Atleta aguarda decisão final do Tribunal Arbitral do Desporto

• Foto: Reuters

A atleta Inês Henriques admitiu esta sexta-feira que vai tentar a qualificação para os 20 km de marcha dos Jogos Olímpicos Tóquio2020, caso não seja introduzida a distância de 50 km, na qual foi campeã do mundo em 2017.

"Eu estive no topo da pirâmide durante dois anos e, neste momento, estou na base. Tenho de reconhecer onde estou e estou a trabalhar todos os dias para subir degraus, de forma firme, para ir aos Jogos Olímpicos, independentemente de haver 50 quilómetros ou não. Nos 20 não tenho as mesmas ambições, mas sei que tenho qualidade para ficar entre as 16 primeiras", afirmou a marchadora.

Inês Henriques, de 39 anos, foi recordista do Mundo, campeã do Mundo e da Europa nos 50 quilómetros, depois de presenças em três edições de Jogos Olímpicos, com o 25.º lugar em Atenas'2004, o 15.º em Londres'2012 e o 12.º no Rio'2016.
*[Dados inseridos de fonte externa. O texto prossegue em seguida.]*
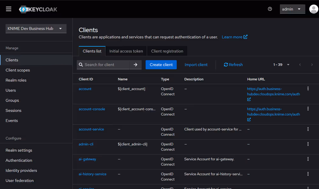
Task: Open the account-service client link
Action: coord(91,129)
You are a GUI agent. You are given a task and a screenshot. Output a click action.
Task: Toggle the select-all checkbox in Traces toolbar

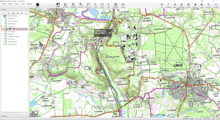point(4,13)
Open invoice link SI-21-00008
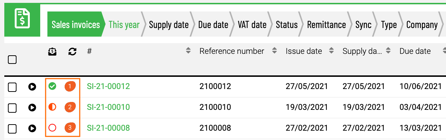The height and width of the screenshot is (140, 446). [x=108, y=128]
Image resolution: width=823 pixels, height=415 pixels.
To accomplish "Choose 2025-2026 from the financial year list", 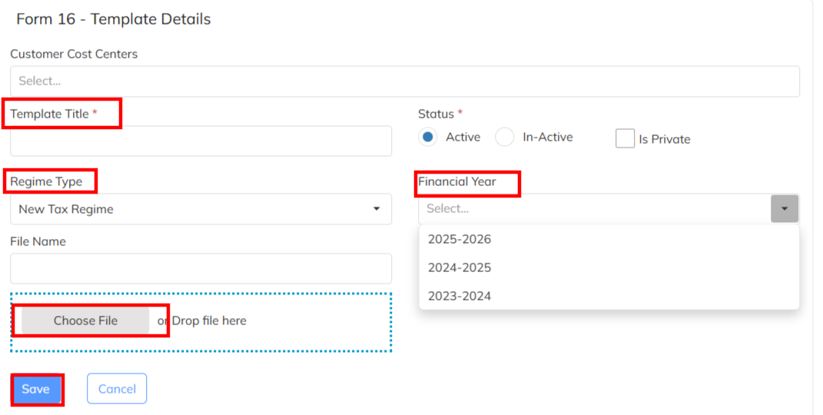I will [460, 239].
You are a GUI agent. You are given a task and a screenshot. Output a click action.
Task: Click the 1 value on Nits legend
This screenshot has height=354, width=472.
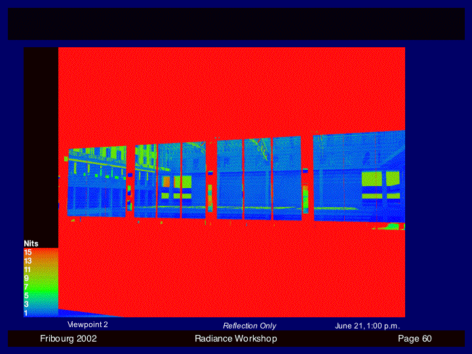27,313
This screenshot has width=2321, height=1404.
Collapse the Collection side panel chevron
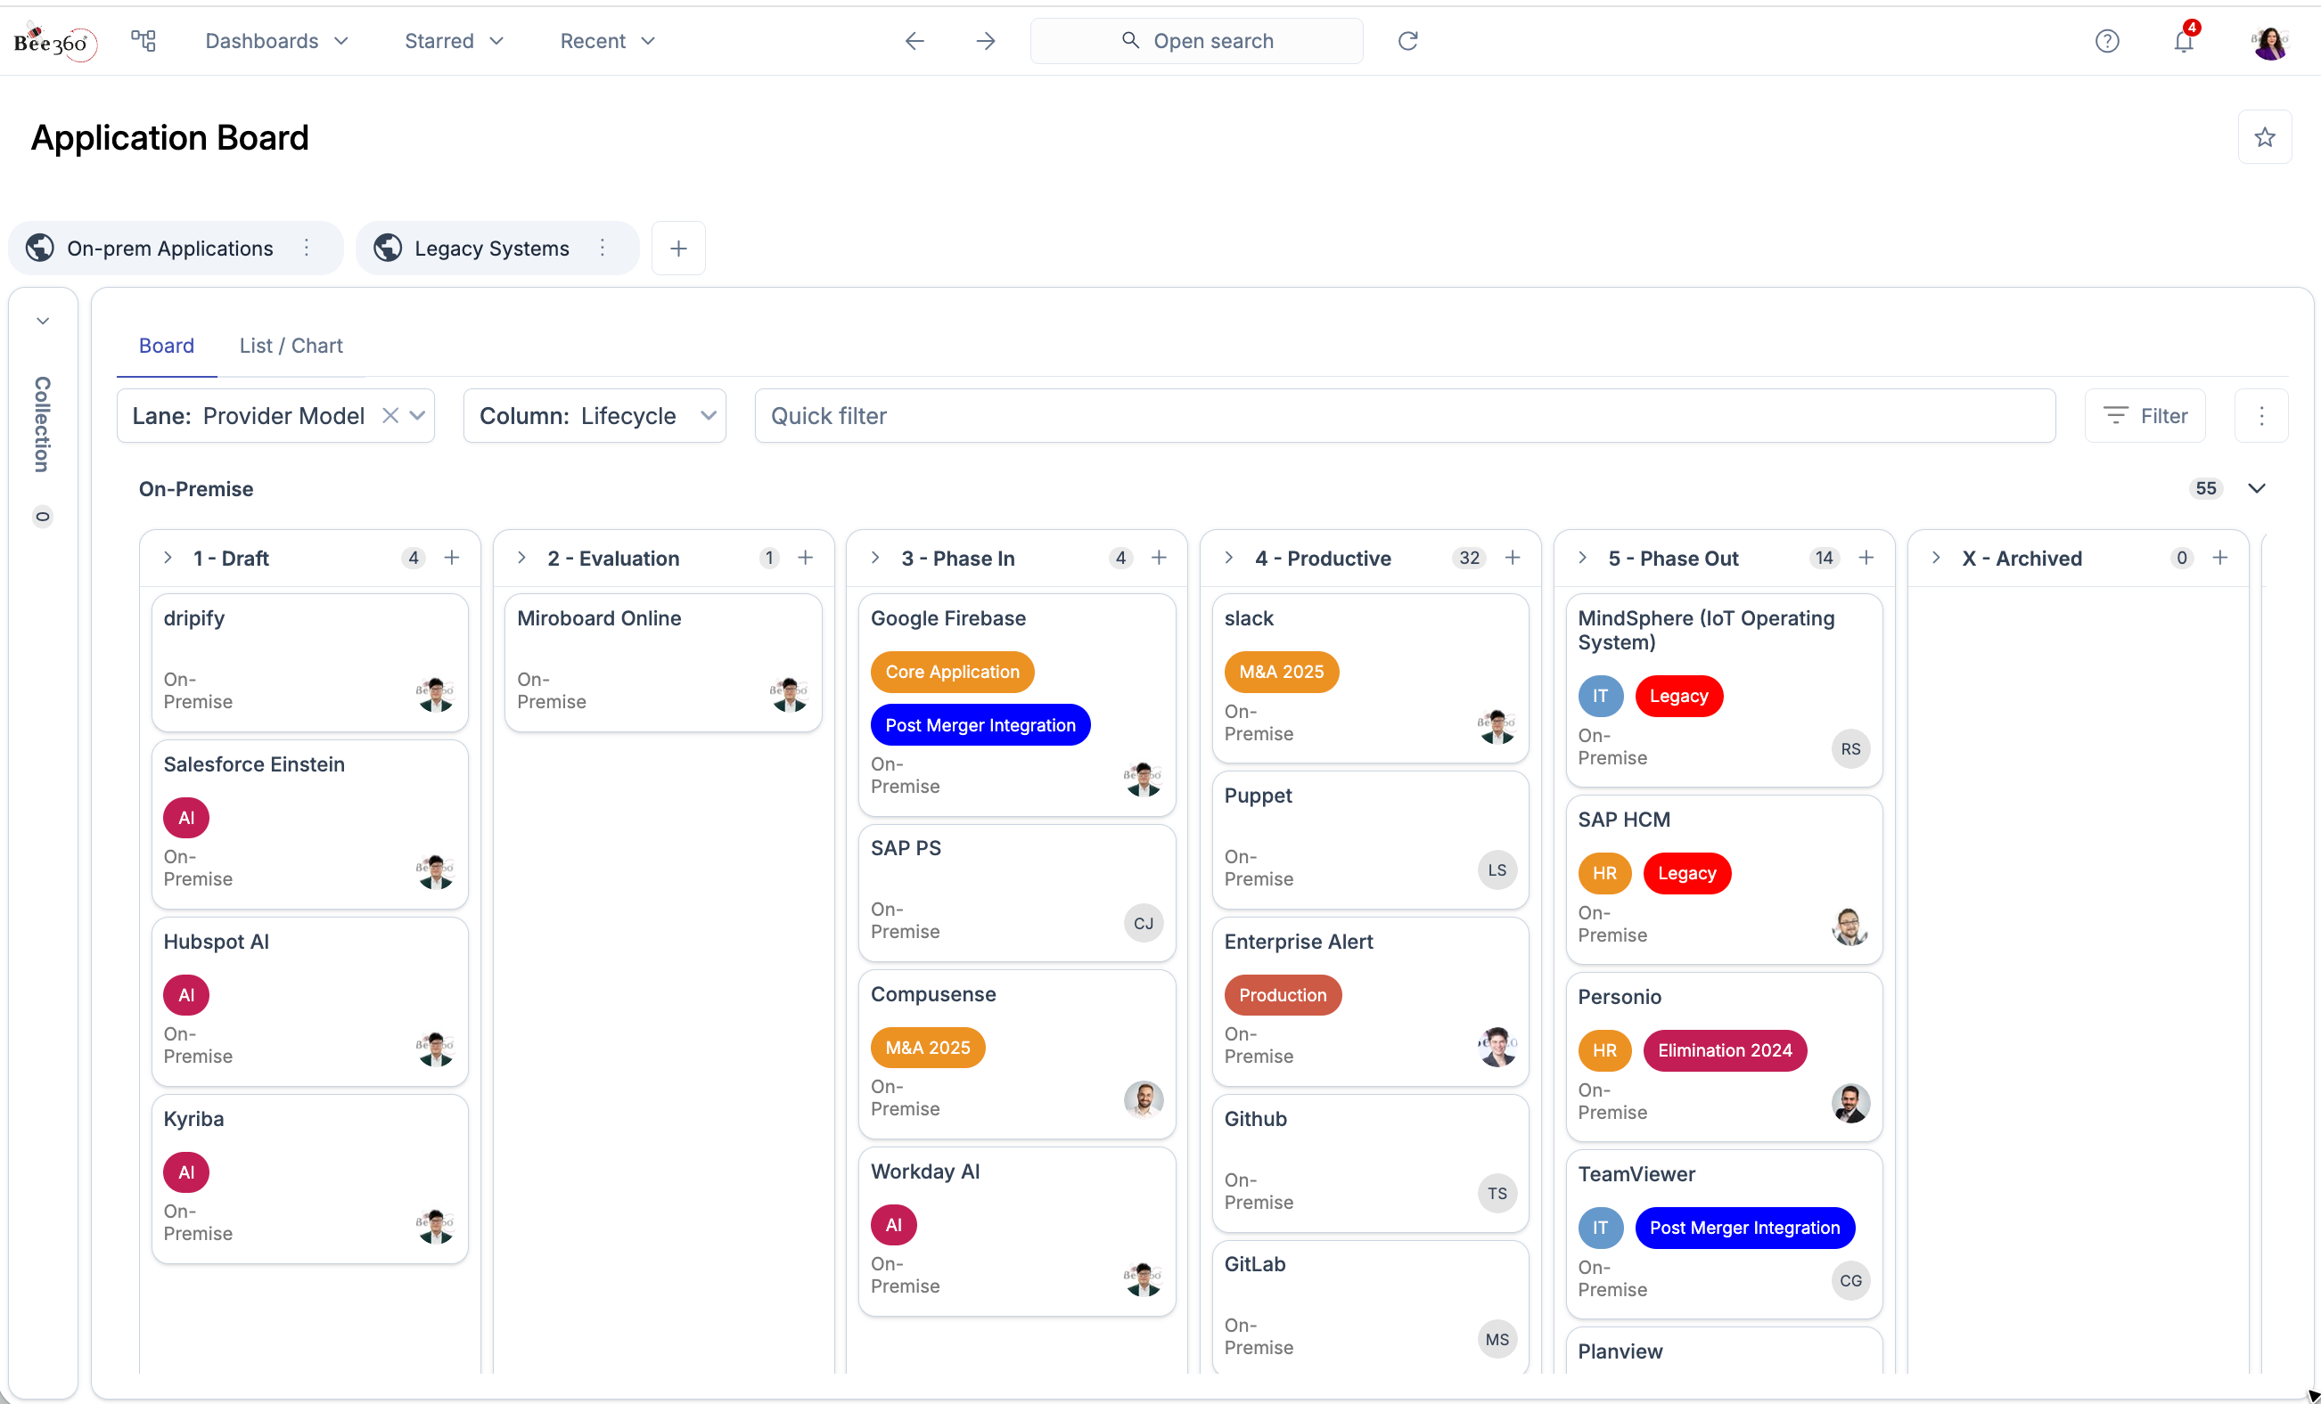click(43, 320)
"Ainda espero a resposta do Tribunal Arbitral do Desporto (TAS), que já foi adiada várias vezes, mas está prevista para 29 de novembro. Vamos aguardar, mas eu estou a fazer o meu trabalho de base, que é corrida, para introduzir a marcha", explicou a marchadora, após o encontro nacional de atletas olímpicos, em Sintra.

A atleta natural de Rio Maior reconheceu que dessa decisão depende o planeamento do resto da época, mediante a distância, assumindo-se confiante de uma resposta positiva do TAS, depois da desistência nos Mundiais de 2019, em Doha.

"A preparação para o Mundial foi difícil. Eu gosto de cumprir o plano de treino à risca e, como estive lesionada no início do ano, não consegui. Tive dificuldades em regressar, superei-as, mas houve um momento, sem que eu me tenha apercebido, em que o meu corpo deixou de responder. Tentei fazer o melhor possível para estar no Mundial, as condições eram terríveis, e infelizmente desfaleci aos 36 quilómetros", recordou.

Mesmo assim, Inês Henriques assumiu a sua perseverança: "Senti mesmo que o chão estava a fugir-me dos pés, poucas vezes isso aconteceu na minha carreira. Costumo dizer que o que não nos mata torna mais fortes e esta adversidade não me matou, vou ficar mais forte".